Boost organic identification requirements to include in documentation with certified products and with all non-retail containers and packaging containing organic.
Update the NOP’s Guidance on Residue Testing and increase required use of testing for imports and other high-risk products and/or regions.
Formally respond to the National Organic Standards Board Recommendations and conduct rulemaking to ensure consistent oversight and enforcement of group operations.
Inspector and Certifier Oversight (including Satellite Offices):
Develop more robust auditing of Accredited Certifying Agencies including annual audits of satellite offices domestically as well as in foreign countries.
Equivalency and Recognition Arrangements:
Prioritize oversight and data transparency in arrangements, improve communications with the trade partner, and do appropriate follow-up.

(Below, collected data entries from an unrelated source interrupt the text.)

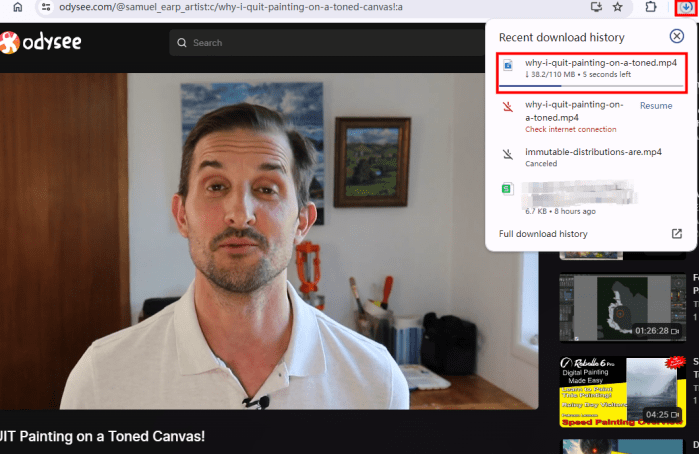
Task: Bookmark this page with star icon
Action: click(x=618, y=7)
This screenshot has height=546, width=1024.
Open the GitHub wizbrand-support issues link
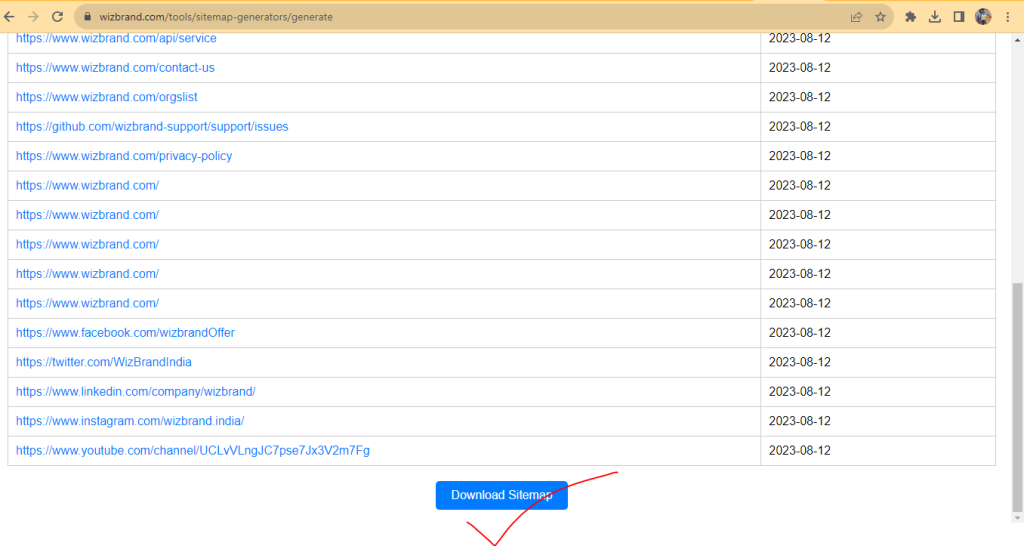[152, 127]
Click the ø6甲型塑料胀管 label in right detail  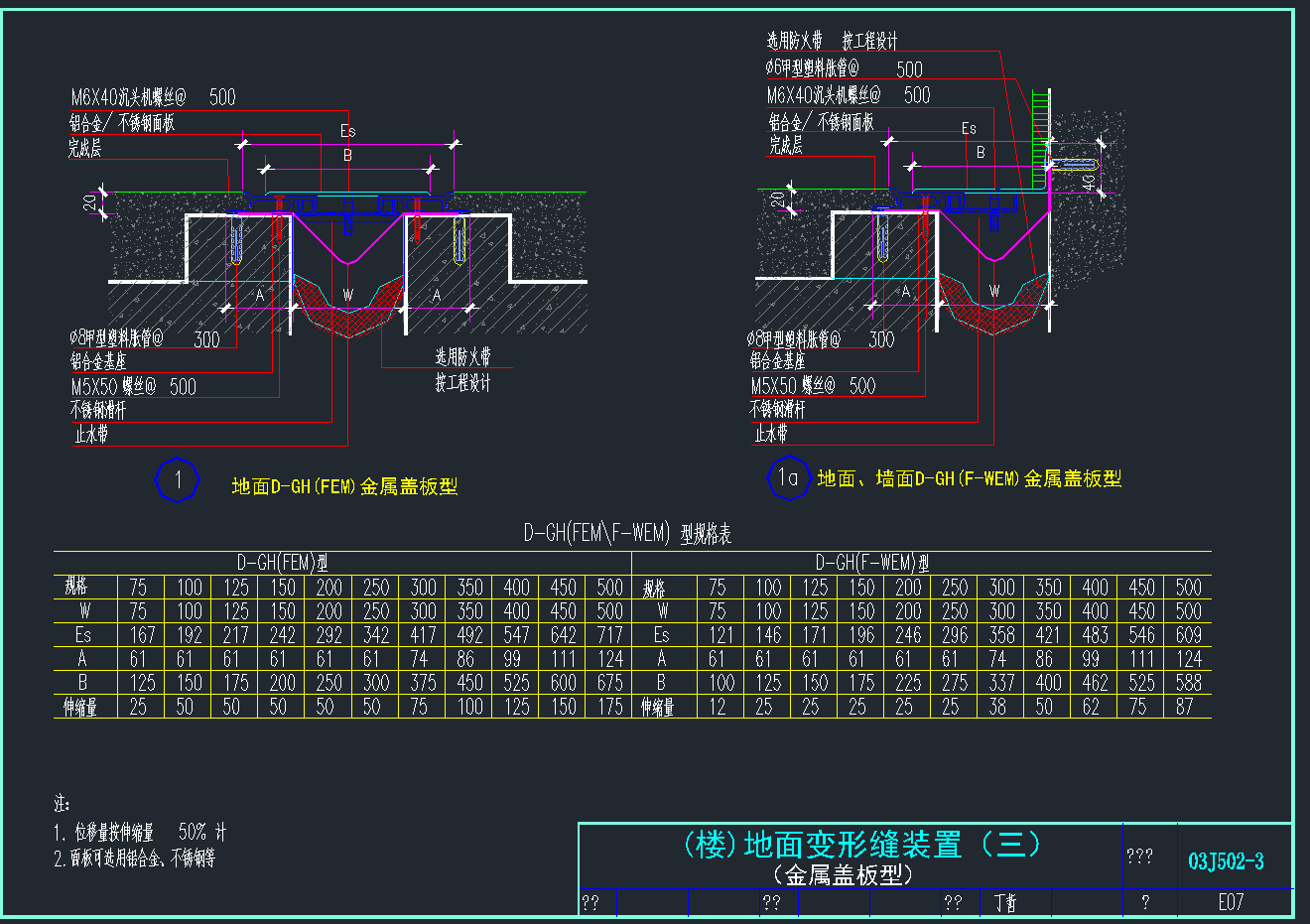[812, 67]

Inspectors (Qualifications, Training and Field Evaluations):
Improve qualifications and training of inspectors to detect fraud, and set minimum requirements for qualifications/training.
Put in place a system that collects more data, including tracing the original product to its origin, and improve online access to electronic import certificate system.
In addition to its top ten priority areas, the OTA also provided guidance on five other key areas in organics where improvements are needed. To read the full comments, click here. And as more information on the USDA and NOP’s rules are released, AndNowUKnow will keep you updated.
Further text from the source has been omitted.